MR. MAC NEILL (Donegal, S.)I have a question on the Paper to ask the Chief Secretary to the Lord Lieutenant of Ireland. Is it a fact that the Prison Board in Ireland has refused to hold communication with prison chaplains in relation to prisoners except through the medium of the governors of the prisons; under what rule is this practice enforced; and, whether, having regard to the fact that the prison chap- 11 lains are virtually independent of the governors, he will direct the Prisons Board to entertain communications from the chaplains without this intervention of the governors? As the right hon. Gentleman the Chief Secretary is not present, I will defer the question.
§ THE SOLICITOR GENERAL FOR IRELAND (Mr.
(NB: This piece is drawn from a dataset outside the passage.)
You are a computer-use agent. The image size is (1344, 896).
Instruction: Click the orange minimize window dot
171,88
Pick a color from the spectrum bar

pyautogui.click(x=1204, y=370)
MADDEN,) University of DublinI am prepared to answer it.
§ *MR. SPEAKEROrder, order! As the Solicitor General is prepared to answer it, I call upon the Solicitor General.
§ *MR. MADDENThe General Prisons Board informs me that the governor of a prison being responsible for its discipline, it is the practice to require all the officers of the prison, including the chaplain or chaplains, to forward communications on ordinary matters, or on matters for which the governor is responsible, through that officer, whose report on such matters is obviously necessary. At the same time, the Board always receives any confidential report or remarks of the chaplains regarding the welfare of prisoners of their own denomination whenever they see fit to make such communications. The Board adds that the chaplain is not virtually independent of the prison governor, either in Ireland or, so far as the Board is aware, in England.
§ MR. SEXTON (Belfast, W.)Would the chaplain be required to report to the governor on a matter affecting the governor himself?
§ *MR. MADDENThat I imagine would be an exceptional case, but the right hon. Gentleman had better put a question on the paper.